Le catalogue qui sera dressé plus bas nous montrera que, dans ce diocèse, il y avait seulement des paroisses à patronage laïque et des paroisses à patronage ecclésiastique, mais qu'il ne s'y trouvait aucune à patronage mixte, c'est-à-dire présentée de concert par des ecclésiastiques et des laïcs. Il nous permettra même de remarquer que ces paroisses de patronage ecclésiastique étaient toutes annexées ou à des établissements religieux, au Chapitre, à des dignités ou à des canonicats. Cette observation est nécessaire à cause du mode de collation. C'est qu'en effet, les canons et les règlements de l'Église dispensaient du concours les paroisses à patronage laïque et celles à patronage ecclésiastique, lorsque ces dernières étaient dans la condition des nôtres. Ces vicariats pouvaient vaquer comme les paroisses libres, sauf la résignation en faveur et la permutation qui nécessitaient le consentement du patron, entre les mains duquel devaient d'ailleurs se faire toutes les résignations. Si ces dernières avaient lieu entre celles de l'Évêque, ce prélat pouvait néanmoins les accepter, mais sans préjudice toutefois du droit de présentation qui demeurait toujours réservé au patron. Lorsqu'un vicariat tombait en vacance, de quelque manière que ce fût, même par mort, n'importe en quel mois de l'année, pourvu que ce ne fût pas in Curia Romana, le patron, au moyen d'un écrit, présentait son candidat à l'Évêque, qui l'examinait uniquement sur la science ou le faisait examiner par des prêtres de son choix, sans être tenu de recourir aux examinateurs synodaux, et lui délivrait des provisions, si la note d'examen le permettait et si, par ailleurs, il ne le savait pas indigne.
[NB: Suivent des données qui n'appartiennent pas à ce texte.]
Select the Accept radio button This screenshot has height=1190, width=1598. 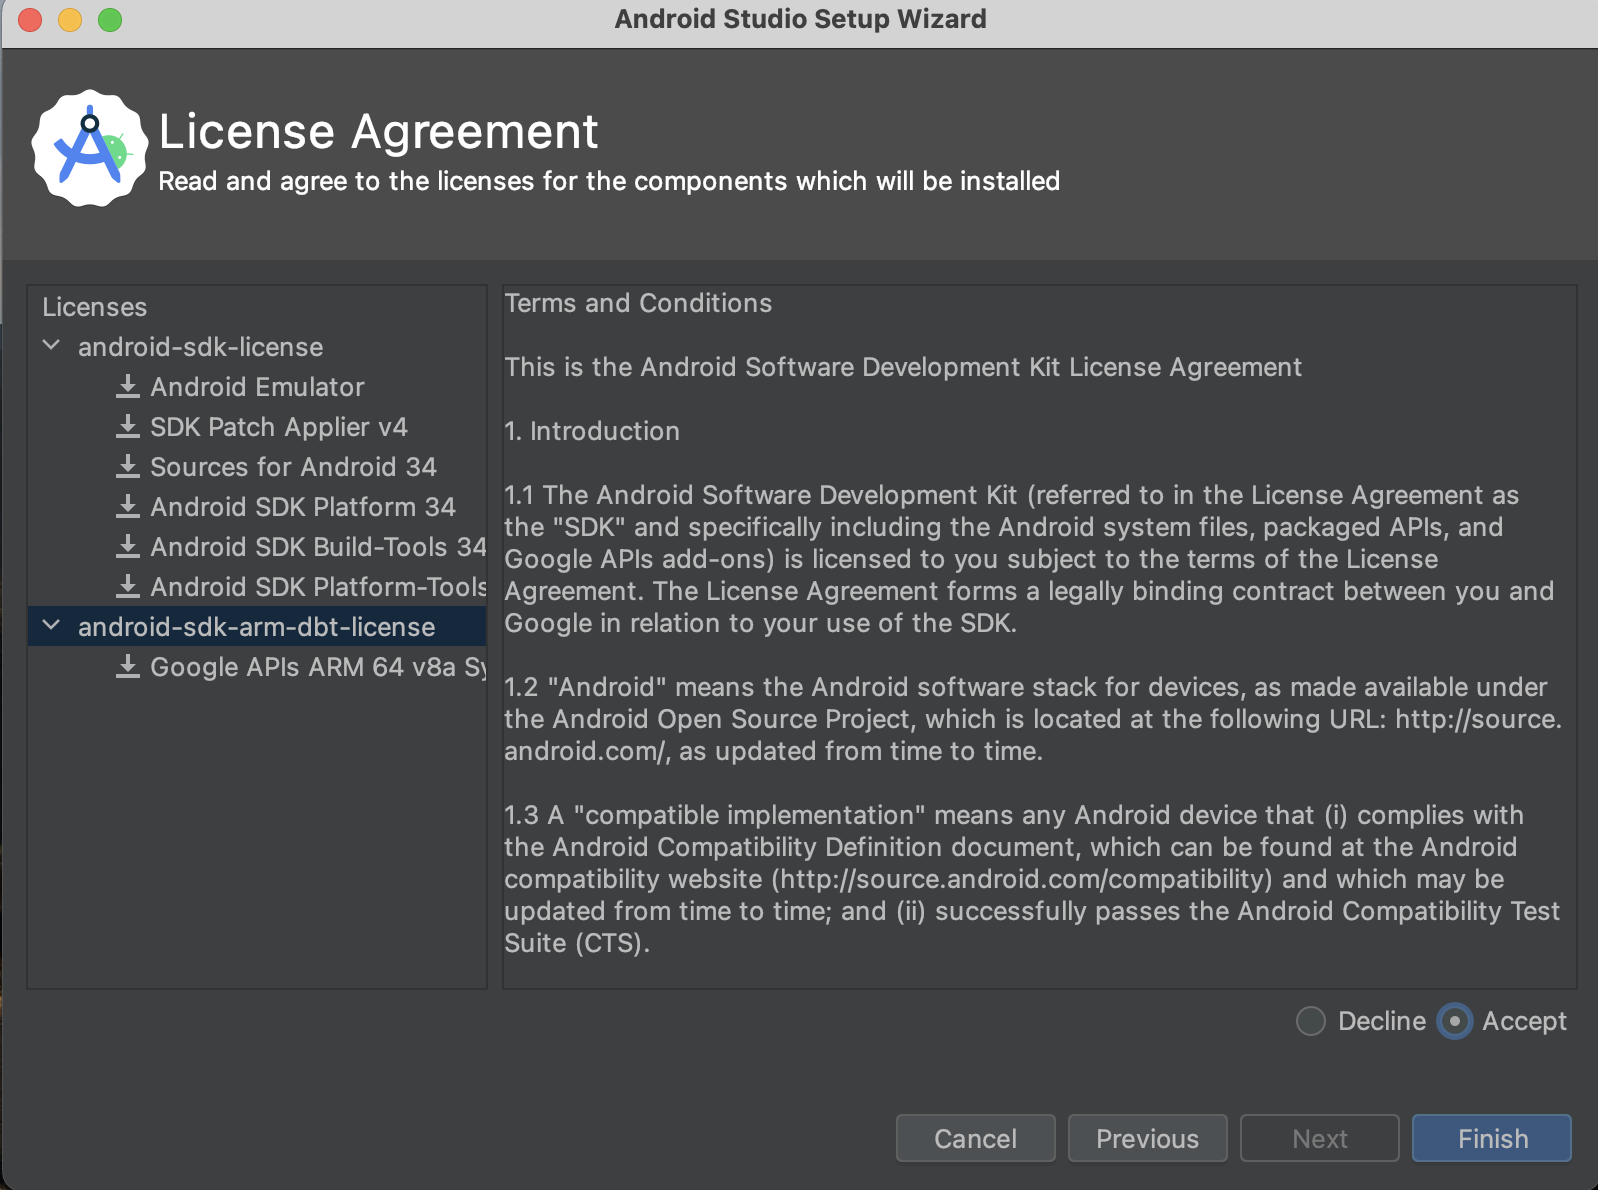point(1454,1021)
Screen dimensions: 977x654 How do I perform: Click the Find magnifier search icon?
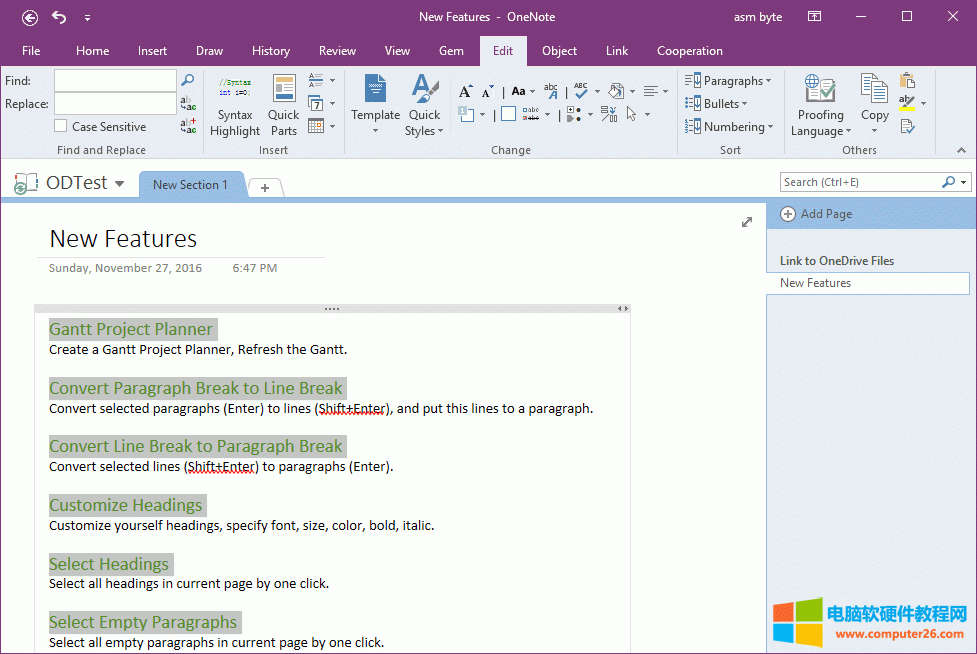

Pendant de longues années, plusieurs de ces vicaires perpétuels portèrent un nom contredit par leur position ; ils n'étaient nullement perpétuels, bien que les canons leur assurassent la perpétuité. Il paraît que les patrons trouvaient quelque avantage à les réduire et à les tenir dans cette position précaire ; ils allèrent même plus loin et jusqu'à supprimer le titre et la fonction. Nous pouvons citer dans ce dernier cas les paroisses de Saint-Allouestre et Buléon, de Treffléan, de Noyalo, à la présentation du Chapitre et dépourvues de titulaires pendant presque toute la durée du XVIIème siècle. On serait même tenté de croire que, depuis son-annexion à la psalette, Noyalo n'eut aucun titulaire jusqu'à la fin de ce XVIIème siècle. Le Chapitre se contentait de faire desservir ces paroisses par des prêtres qu'aucun lien n'y attachait et qui les abandonnaient dès que la fortune leur offrait mieux. Cette triste position émut l'Évêque qui, vers, 1680, somma le Chapitre de lui présenter des titulaires. Il paraît que vers cette époque aussi, les plaintes des vicaires devinrent générales, puisque nous trouvons une déclaration royale du 29 janvier 1686 prescrivant d'attribuer à tous ceux du royaume la perpétuité, conformément aux canons de l'Église. Jusque-là, quoique munis de tous les pouvoirs rectoriaux, il leur était interdit de prendre la qualité de recteurs ; les patrons s'y opposaient, pour se réserver à eux-mêmes le titre de recteurs-primitifs. Par cette même déclaration de 1686, il leur fut permis de s'intituler recteurs, mais sans tirer à conséquence contre les droits des patrons.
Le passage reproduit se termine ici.